Start of EXTRACTED INFORMATION
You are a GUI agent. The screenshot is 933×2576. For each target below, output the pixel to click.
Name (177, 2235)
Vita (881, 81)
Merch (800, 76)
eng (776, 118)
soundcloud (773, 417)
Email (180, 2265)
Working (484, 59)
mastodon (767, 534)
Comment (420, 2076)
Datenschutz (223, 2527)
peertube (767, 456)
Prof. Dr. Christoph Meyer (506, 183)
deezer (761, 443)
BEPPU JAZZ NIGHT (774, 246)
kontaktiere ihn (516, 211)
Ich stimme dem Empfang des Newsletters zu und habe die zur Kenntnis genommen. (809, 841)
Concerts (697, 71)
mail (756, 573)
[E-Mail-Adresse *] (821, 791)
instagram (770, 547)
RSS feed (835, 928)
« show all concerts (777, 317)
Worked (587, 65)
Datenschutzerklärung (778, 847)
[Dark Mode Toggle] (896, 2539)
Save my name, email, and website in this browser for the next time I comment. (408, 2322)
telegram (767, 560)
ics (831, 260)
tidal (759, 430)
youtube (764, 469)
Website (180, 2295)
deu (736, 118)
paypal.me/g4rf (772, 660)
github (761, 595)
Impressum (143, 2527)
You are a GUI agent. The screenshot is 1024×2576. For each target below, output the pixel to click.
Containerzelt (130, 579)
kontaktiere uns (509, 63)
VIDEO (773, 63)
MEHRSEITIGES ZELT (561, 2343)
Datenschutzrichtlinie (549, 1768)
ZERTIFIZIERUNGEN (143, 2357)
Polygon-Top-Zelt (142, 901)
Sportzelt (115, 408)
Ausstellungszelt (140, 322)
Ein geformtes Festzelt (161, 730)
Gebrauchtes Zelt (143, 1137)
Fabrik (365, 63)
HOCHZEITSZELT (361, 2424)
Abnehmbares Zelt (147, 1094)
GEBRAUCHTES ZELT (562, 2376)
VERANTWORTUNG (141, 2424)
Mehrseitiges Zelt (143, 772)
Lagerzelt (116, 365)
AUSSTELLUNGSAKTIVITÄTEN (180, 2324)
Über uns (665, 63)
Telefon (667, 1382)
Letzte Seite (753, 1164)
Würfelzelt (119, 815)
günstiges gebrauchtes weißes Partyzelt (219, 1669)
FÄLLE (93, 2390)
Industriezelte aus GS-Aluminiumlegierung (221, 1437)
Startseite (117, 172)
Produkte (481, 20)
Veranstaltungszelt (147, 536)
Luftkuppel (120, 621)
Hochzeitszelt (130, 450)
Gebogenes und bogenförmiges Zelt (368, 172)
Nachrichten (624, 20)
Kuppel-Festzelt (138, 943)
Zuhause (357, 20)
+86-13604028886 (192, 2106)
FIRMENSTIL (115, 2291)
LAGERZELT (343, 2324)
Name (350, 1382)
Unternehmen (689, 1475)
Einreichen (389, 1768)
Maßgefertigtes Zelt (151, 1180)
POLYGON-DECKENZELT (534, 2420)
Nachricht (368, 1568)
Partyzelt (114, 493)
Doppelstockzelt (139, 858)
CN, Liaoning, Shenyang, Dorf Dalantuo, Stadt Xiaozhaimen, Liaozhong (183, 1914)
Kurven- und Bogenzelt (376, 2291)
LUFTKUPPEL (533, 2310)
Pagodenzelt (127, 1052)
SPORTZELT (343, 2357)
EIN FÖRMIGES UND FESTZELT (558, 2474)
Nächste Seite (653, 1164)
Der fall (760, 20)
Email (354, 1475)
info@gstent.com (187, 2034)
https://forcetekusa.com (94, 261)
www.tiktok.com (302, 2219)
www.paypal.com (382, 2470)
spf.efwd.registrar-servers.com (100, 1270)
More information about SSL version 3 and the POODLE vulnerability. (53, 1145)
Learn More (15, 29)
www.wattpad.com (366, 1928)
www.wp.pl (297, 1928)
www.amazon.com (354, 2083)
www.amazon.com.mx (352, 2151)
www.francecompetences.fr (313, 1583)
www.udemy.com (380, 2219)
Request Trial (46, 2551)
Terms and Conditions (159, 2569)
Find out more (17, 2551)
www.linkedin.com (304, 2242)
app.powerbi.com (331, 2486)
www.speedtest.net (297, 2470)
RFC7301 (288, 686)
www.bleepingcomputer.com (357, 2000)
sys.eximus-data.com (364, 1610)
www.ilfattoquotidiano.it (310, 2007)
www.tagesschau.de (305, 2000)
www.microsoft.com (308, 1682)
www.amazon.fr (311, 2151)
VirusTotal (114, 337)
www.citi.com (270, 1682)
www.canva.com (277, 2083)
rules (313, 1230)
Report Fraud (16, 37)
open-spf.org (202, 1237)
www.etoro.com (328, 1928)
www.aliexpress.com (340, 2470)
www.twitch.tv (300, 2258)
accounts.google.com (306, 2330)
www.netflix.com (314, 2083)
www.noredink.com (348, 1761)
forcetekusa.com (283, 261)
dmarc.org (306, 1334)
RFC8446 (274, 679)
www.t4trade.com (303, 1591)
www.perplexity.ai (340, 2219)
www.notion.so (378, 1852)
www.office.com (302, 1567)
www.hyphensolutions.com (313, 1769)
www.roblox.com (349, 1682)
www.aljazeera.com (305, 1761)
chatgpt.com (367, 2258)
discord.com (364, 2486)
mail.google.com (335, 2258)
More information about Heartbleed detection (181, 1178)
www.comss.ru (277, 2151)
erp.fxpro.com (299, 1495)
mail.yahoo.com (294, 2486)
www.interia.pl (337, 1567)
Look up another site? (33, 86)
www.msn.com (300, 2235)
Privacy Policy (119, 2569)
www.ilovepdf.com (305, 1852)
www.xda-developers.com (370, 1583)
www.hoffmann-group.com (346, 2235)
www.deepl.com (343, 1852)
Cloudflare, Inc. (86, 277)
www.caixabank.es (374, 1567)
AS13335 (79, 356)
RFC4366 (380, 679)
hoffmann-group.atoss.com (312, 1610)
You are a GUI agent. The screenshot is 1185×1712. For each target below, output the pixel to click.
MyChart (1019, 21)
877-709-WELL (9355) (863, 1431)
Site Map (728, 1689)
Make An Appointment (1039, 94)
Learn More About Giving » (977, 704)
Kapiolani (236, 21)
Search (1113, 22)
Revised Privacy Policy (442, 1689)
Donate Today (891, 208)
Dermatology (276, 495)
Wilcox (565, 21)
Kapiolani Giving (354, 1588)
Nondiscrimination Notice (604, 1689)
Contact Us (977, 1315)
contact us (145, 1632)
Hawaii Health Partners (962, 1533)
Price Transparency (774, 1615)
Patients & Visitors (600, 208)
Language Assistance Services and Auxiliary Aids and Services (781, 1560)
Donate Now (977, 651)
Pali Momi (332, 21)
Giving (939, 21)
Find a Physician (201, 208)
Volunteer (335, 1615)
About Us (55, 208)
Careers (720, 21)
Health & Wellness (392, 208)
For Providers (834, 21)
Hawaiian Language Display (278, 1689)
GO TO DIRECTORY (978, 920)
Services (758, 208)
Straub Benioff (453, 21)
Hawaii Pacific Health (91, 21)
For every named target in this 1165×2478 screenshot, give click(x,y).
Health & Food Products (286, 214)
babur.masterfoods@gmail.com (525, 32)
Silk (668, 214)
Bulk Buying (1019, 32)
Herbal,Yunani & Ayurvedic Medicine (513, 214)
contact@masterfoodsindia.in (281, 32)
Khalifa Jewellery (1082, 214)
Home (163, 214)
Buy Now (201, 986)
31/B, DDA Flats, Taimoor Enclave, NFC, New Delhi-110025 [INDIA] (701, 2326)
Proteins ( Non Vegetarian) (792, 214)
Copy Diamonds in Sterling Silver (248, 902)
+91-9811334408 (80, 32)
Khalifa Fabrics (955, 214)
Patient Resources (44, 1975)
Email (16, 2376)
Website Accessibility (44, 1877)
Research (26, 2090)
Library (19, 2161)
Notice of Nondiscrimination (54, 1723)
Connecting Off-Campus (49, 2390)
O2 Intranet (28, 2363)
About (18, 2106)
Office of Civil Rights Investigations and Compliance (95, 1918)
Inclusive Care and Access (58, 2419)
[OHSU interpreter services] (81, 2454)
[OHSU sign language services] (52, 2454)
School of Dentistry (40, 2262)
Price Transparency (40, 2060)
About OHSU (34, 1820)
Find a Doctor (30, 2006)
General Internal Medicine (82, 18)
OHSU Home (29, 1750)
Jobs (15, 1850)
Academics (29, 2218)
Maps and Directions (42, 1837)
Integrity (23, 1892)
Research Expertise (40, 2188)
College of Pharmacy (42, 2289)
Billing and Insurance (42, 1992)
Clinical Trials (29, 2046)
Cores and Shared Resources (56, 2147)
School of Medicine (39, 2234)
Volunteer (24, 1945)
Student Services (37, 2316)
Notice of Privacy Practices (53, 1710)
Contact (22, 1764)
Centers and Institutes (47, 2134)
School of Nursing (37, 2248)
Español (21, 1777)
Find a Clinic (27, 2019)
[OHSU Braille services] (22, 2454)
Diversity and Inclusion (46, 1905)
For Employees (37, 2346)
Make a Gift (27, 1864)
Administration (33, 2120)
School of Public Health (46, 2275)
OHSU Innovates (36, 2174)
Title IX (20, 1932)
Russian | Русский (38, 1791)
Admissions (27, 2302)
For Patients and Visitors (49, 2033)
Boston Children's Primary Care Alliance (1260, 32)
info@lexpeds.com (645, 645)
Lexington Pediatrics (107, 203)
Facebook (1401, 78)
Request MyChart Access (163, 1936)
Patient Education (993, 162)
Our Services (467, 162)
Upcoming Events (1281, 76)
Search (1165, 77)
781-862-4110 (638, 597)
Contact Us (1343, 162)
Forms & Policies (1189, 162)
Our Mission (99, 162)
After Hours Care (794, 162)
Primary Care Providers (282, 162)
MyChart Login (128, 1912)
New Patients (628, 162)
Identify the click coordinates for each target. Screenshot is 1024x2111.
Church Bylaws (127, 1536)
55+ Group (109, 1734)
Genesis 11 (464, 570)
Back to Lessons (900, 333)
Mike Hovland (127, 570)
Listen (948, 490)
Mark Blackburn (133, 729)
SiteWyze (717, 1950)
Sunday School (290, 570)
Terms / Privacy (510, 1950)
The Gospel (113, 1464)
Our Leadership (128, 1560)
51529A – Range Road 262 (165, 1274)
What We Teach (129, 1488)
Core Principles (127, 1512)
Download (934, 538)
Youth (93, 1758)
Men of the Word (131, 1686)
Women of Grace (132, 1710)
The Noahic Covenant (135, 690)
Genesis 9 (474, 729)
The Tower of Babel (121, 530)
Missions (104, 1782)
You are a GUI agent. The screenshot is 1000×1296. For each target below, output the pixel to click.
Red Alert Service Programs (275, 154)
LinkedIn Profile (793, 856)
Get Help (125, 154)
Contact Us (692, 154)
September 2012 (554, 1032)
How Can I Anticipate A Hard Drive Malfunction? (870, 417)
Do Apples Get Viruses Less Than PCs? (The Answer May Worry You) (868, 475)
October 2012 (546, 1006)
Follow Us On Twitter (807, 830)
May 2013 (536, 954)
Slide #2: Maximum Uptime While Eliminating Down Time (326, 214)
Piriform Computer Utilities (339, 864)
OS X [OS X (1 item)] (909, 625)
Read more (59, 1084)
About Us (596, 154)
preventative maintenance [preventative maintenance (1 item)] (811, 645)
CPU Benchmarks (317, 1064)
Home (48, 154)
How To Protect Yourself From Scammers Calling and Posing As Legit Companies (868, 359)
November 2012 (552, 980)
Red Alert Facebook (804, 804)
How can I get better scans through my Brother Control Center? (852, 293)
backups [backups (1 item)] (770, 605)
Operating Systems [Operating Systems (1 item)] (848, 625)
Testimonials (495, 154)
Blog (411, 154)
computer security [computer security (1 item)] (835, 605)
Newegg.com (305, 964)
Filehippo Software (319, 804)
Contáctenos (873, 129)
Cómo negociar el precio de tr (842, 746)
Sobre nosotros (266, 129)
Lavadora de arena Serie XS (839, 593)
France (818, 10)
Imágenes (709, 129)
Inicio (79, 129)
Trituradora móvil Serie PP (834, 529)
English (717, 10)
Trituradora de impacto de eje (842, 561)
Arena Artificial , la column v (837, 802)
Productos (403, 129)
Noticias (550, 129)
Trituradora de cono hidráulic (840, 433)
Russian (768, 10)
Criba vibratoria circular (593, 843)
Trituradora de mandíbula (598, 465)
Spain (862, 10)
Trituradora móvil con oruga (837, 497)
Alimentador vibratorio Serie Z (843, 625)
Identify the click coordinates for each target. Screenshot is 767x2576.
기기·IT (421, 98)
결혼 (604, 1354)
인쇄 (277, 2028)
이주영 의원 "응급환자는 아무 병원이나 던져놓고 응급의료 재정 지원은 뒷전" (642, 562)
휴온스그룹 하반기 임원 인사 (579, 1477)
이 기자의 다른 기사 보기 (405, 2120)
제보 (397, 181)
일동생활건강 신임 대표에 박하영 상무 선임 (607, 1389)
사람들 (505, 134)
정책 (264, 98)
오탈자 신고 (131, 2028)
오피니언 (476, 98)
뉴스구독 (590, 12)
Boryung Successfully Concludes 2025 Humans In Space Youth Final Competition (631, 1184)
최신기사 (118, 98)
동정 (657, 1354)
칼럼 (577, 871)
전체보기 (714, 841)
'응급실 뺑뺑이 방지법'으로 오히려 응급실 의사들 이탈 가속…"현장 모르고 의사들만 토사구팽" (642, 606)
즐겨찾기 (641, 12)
End of EXTRACTED INFORMATION
=== EXERCISE DETAILS ===
Copy the entries word for word. Start at the first line and end with the line containing "Comment (420, 2076)".

=== RESULT ===
You are a GUI agent. The screenshot is 933×2576. For each target below, output the pixel to click.
Name (177, 2235)
Vita (881, 81)
Merch (800, 76)
eng (776, 118)
soundcloud (773, 417)
Email (180, 2265)
Working (484, 59)
mastodon (767, 534)
Comment (420, 2076)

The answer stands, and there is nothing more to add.